Water, sanitation and hygiene (WASH)

    Overview

    Safe drinking-water, sanitation and hygiene are crucial to human health and well-being. Safe WASH is not only a prerequisite to health, but contributes to livelihoods, school attendance and dignity and helps to create resilient communities living in healthy environments.

    Drinking unsafe water impairs health through illnesses such as diarrhoea, and untreated excreta contaminates groundwaters and surface waters used for drinking-water, irrigation, bathing and household purposes. 

    Chemical contamination of water continues to pose a health burden, whether natural in origin such as arsenic and fluoride, or anthropogenic such as nitrate.

    Safe and sufficient WASH plays a key role in preventing numerous NTDs such as trachoma, soil-transmitted helminths and schistosomiasis. Diarrhoeal deaths as a result of inadequate WASH were reduced by half during the Millennium Development Goal (MDG) period (1990–2015), with the significant progress on water and sanitation provision playing a key role.

    Evidence suggests that improving service levels towards safely managed drinking-water or sanitation such as regulated piped water or connections to sewers with wastewater treatment can dramatically improve health by reducing diarrhoeal disease deaths.

    Impact

    Safe drinking-water, sanitation and hygiene (WASH) are crucial to human health and well-being. Safe WASH is not only a prerequisite to health, but contributes to livelihoods, school attendance and dignity and helps to create resilient communities living in healthy environments. Drinking unsafe water impairs health through illnesses such as diarrhoea, and untreated excreta contaminates groundwaters and surface waters used for drinking-water, irrigation, bathing and household purposes. This creates a heavy burden on communities. Chemical contamination of water continues to pose a health burden, whether natural in origin such as arsenic and fluoride, or anthropogenic such as nitrate.
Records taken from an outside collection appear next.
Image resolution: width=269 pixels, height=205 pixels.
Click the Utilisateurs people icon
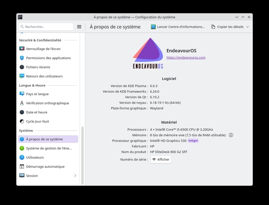(22, 157)
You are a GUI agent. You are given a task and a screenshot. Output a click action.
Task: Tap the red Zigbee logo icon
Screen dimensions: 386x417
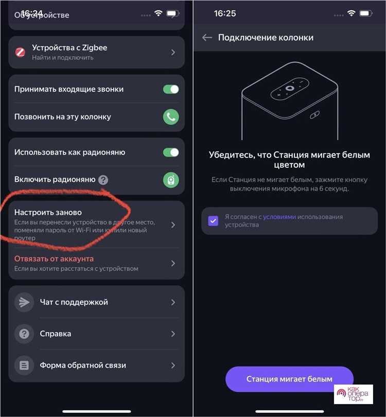tap(20, 52)
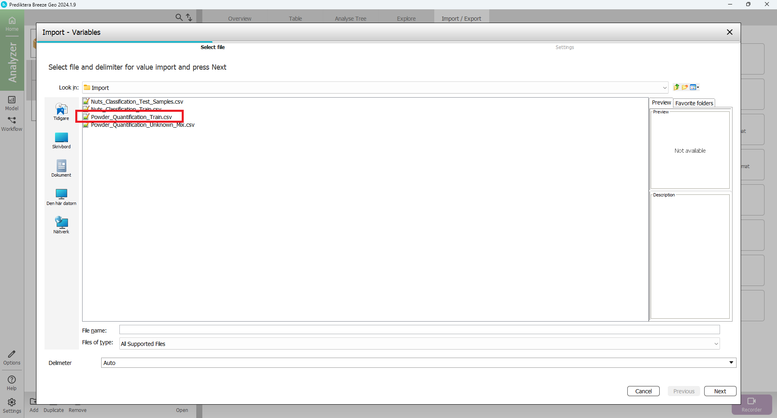777x418 pixels.
Task: Expand the Look in folder dropdown
Action: [664, 88]
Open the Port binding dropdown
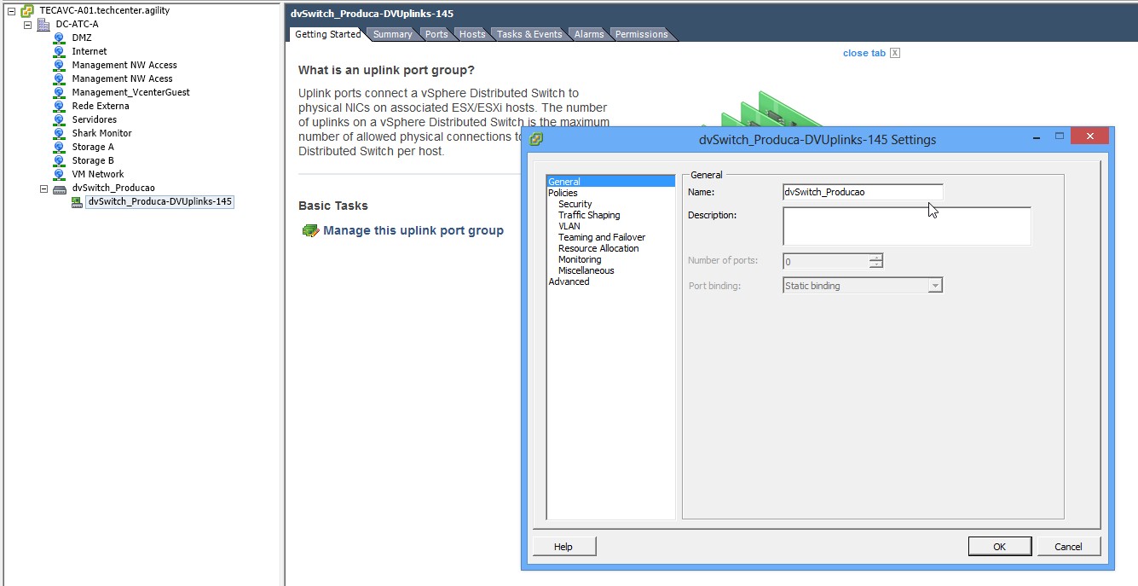Image resolution: width=1138 pixels, height=586 pixels. (x=935, y=286)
Safe and sufficient WASH plays a key role in preventing numerous neglected tropical diseases (NTDs) such as trachoma, soil-transmitted helminths and schistosomiasis.

    However, poor WASH conditions still account for more than one million diarrhoeal deaths every year and constrain effective prevention and management of other diseases including malnutrition, NTDs and cholera.

    Evidence suggests that improving service levels towards safely managed drinking-water or sanitation such as regulated piped water or connections to sewers with wastewater treatment can dramatically improve health by reducing diarrhoeal disease deaths.

     

    WHO response

    WHO develops, updates and disseminates health-based guidance documents and best practice guides, norms and standards that support standard-setting and regulations at national level, particularly for drinking-water safety, effective surveillance approaches, recreational water quality, sanitation safety, safe wastewater use, WASH in health and educational facilities, and WASH monitoring.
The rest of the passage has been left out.